Open Bug 789317 Opened 12 years ago Updated 2 years ago

Disable ccache

Categories

(Firefox Build System :: General, defect)

defect

Tracking

(Not tracked)

People

(Reporter: gps, Unassigned)

Details

I instrumented the build system to gather system metrics during building and pushed a few try builds to gather data.

Data is limited to OS X builders because they are the only ones with Python 2.7 + the Python development files.

ccache enabled:

https://tbpl.mozilla.org/?tree=Try&rev=d5b5305bb373 (bld-lion-r5-035)
https://tbpl.mozilla.org/?tree=Try&rev=e85bd40362c4 (bld-lion-r5-040)

ccache disabled:

https://tbpl.mozilla.org/?tree=Try&rev=806b3441e4a7 (bld-lion-r5-006)
https://tbpl.mozilla.org/?tree=Try&rev=8eaa60c9dc14 (bld-lion-r5-026)
https://tbpl.mozilla.org/?tree=Try&rev=13ab77733075 (bld-lion-r5-006)

The raw data is printed at the bottom of the build logs.

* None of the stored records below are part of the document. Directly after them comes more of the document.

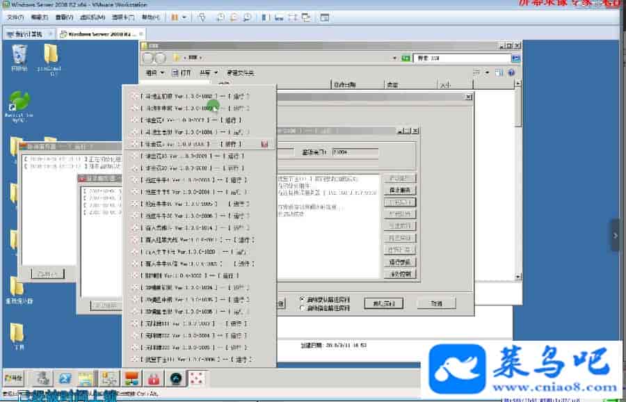Open the red lock taskbar icon
The width and height of the screenshot is (626, 402).
point(153,378)
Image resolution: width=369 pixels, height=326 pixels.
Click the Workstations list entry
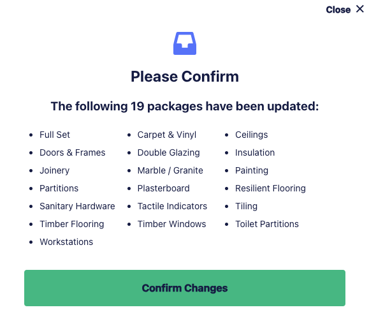coord(66,242)
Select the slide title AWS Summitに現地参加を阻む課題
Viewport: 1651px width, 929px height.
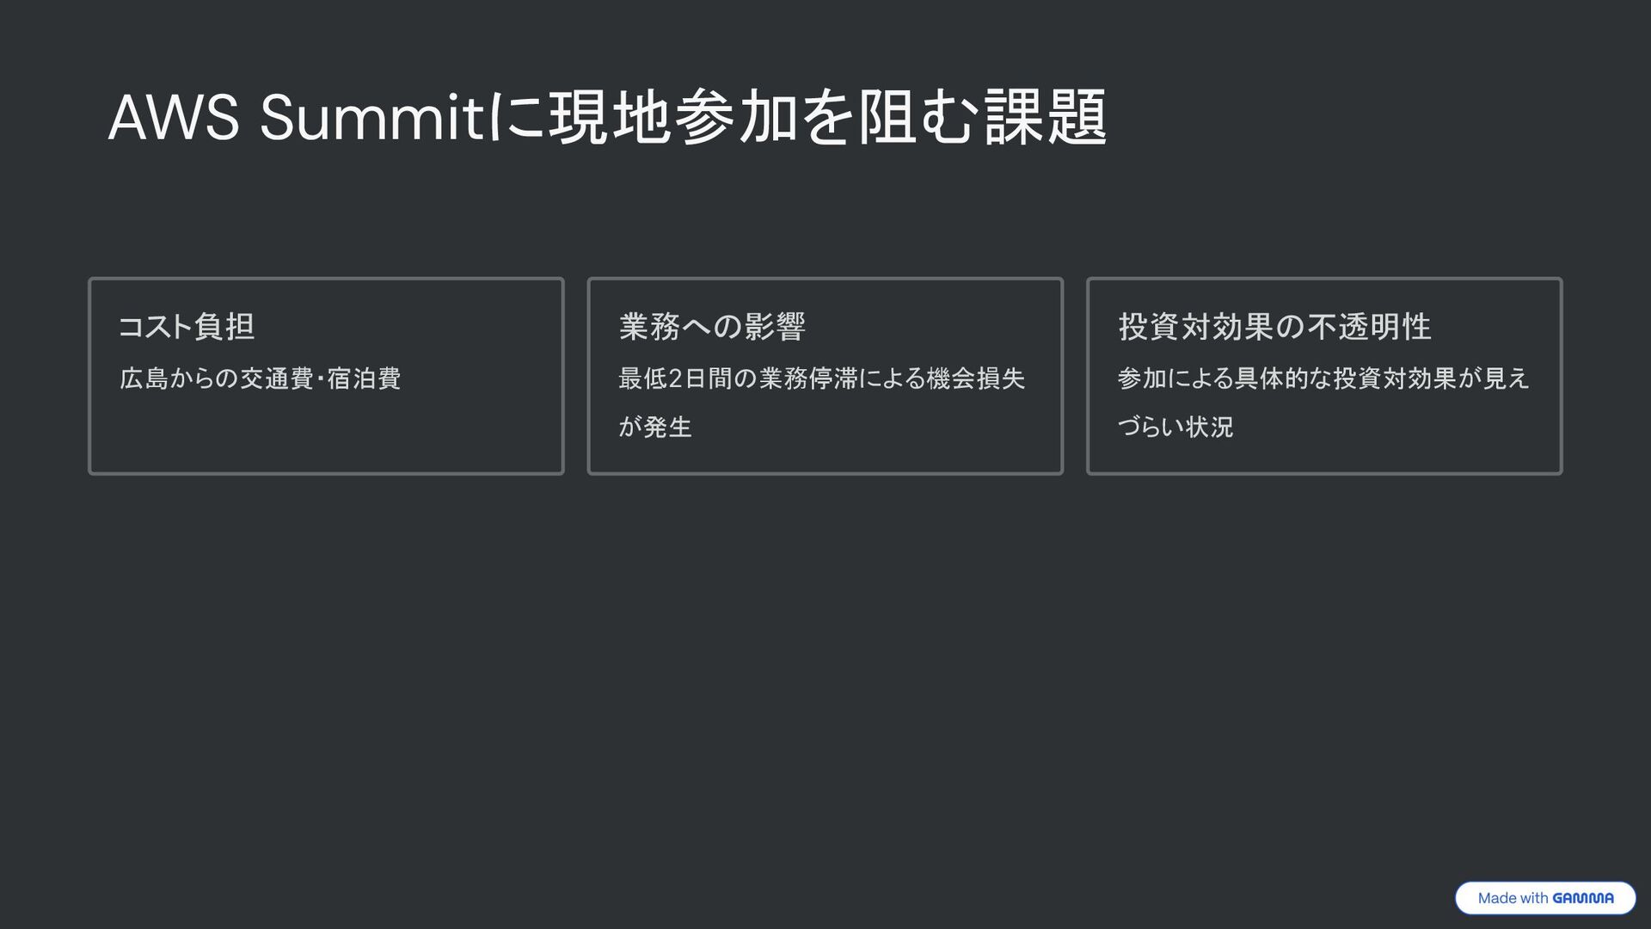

System resource usage for the opt builds breaks down as follows (mean followed by raw values):

ccache enabled
==============

Wall time (s):        1266           (1281; 1251)
Effective CPU (%):    65.99          (64.14; 67.84)
I/O Read (bytes):     431,390,720    (441,974,784; 420,806,656)
I/O Write (bytes):    10,212,594,688 (10,196,536,320; 10,228,653,056)
I/O wait read (ms):   284,524,691    (338,120,630; 230,928,752)
I/O wait write (ms):  717,335,601    (791,824,447; 642,846,754)

ccache disabled
===============

Wall time (s):       1032         (1029; 1036; 1032)
Effective CPU (%):   73.34        (73.25; 73.09; 73.68)
I/O Read (bytes):    322,984,618  (280,956,928; 279,068,672; 408,928,256)
I/O Write (bytes):   2,588,996,608 (2,590,042,112; 2,586,801,152; 2,590,146,560)
I/O wait read (ms):  86,867,161   (67,943,805; 86,817,741; 105,839,937)
I/O wait write (ms): 264,928,619  (259,033,841; 275,819,475; 259,932,542)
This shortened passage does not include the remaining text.